O brasileiro não tem memória.

Neste blog desmascaramos esta mentira.









domingo, 26 de junho de 2011

Esquecedouros: Lixão

Na série "Esquecedouros" procuramos identificar lugares que propiciam o esquecimento. Já comentamos sobre três deles: L'Oubliette e "disappointment room" (cf. http://direitoamemoria.blogspot.com/2011/06/esquecedouros.html ) e a roda dos enjeitados ou expostos (cf.http://direitoamemoria.blogspot.com/2011/06/esquecedouros-roda-dos-enjeitados.html).


Hoje gostaria de pensar sobre o "Lixão", esse lugar mítico para onde vão todas as coisas que deixaram de ser importantes, que foram descartadas, e por isso serão esquecidas.


O destino da res derelicta - categoria jurídica das coisas que deixaram de ser de alguém e que são suscetíveis de aquisição originária do direito de propriedade por ocupação - é ser esquecida, transformada e, se der sorte, reciclada.


Mas, de fato, no lixão não esquecemos só coisas. Esquecemos também as pessoas que lá residem e fazem da catação e reciclagem do nosso lixo o seu modo de vida. Parece que a nossa sociedade não está interessada em conhecer o resultado do seu consumo, do ponto de vista sócio-ambiental: há alguns anos, no Lixão da minha cidade, houve a denúncia de que as pessoas que lá trabalhavam estavam se alimentando de restos e produtos com a validade vencida.

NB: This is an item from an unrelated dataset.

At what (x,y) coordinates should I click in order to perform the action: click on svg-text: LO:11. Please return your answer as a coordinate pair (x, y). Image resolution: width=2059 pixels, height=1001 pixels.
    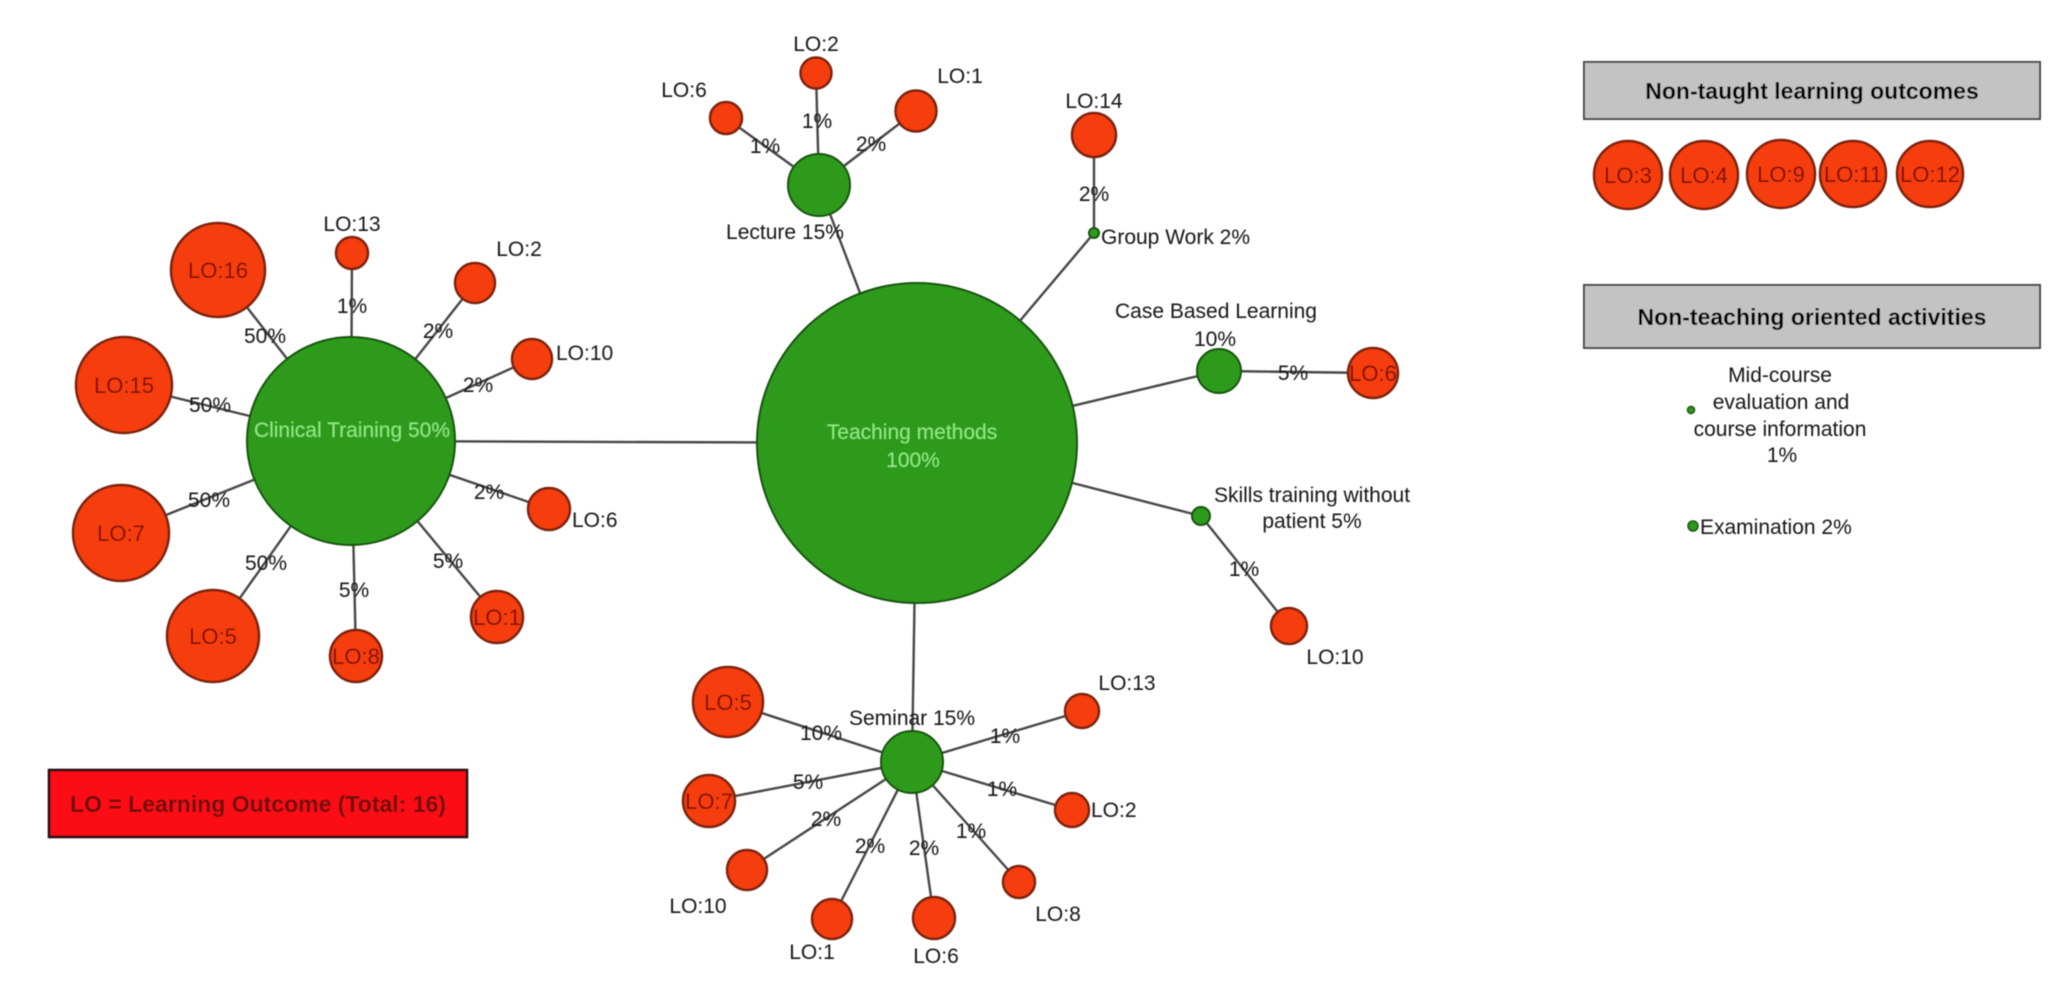
    Looking at the image, I should click on (1853, 174).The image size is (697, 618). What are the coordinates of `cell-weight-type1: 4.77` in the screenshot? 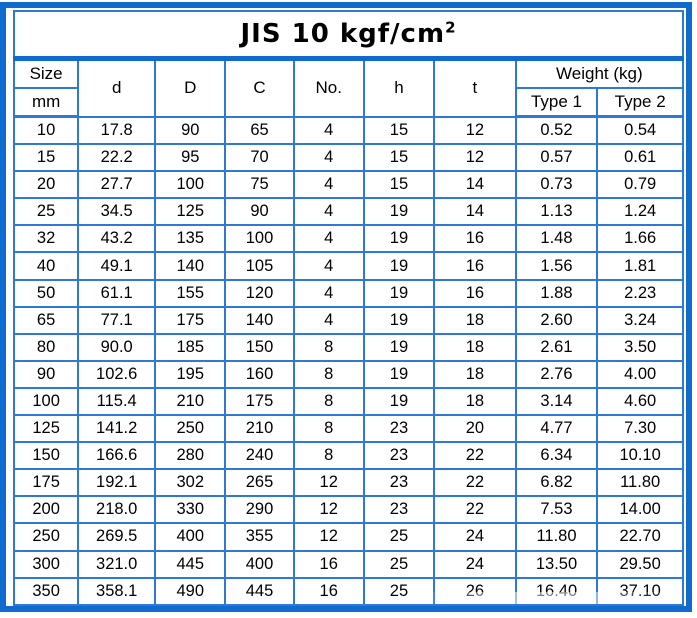 It's located at (556, 429).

Se você não acha chocante alguém se alimentar de restos, significa que está se tornando indiferente, pois o "homem que habita entre feras sente a inevitável necessidade de também ser fera", como diria Augusto dos Anjos. A gente se acostuma, se torna banal, logo não é memorável.


Mas vou dizer o que eu nunca esqueci: essas pessoas daqui estavam comendo restos hospitalares, carne humana que foi retirada cirurgicamente. Não acredita? Eu também não, mas não duvido. Não importa se é verdade porque mesmo que não tenha acontecido ( e aconteceu, cf. http://br.groups.yahoo.com/group/pgrss/message/167), o problema é que criamos uma realidade em que estórias como essa são plausíveis.


O lixão é um lugar para esquecer coisas e pessoas derelictas. Mas no fim, como bom depósito que é, pode se tornar também um lugar da memória: já há um grande interesse acadêmico em analisar lixões com os métodos da arqueologia.


A denominada "Arqueologia do Lixo" pode transformar objetos abandonados e esquecidos em fonte primária do conhecimento. Imaginem quanta informação há nos lixões sobre os nossos hábitos de consumo, os remédios que tomamos, nossa alimentação. Enfim, é o retrato do nosso modo de vida aterrado(r).